Record excerpts:
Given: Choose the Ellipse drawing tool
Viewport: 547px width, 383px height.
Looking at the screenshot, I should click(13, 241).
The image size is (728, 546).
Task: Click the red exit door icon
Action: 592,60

Required work:
I'd like the entries above reproduced in full, exactly as they stand.

Reply:
Given: Choose the Ellipse drawing tool
Viewport: 547px width, 383px height.
Looking at the screenshot, I should click(13, 241).
The image size is (728, 546).
Task: Click the red exit door icon
Action: 592,60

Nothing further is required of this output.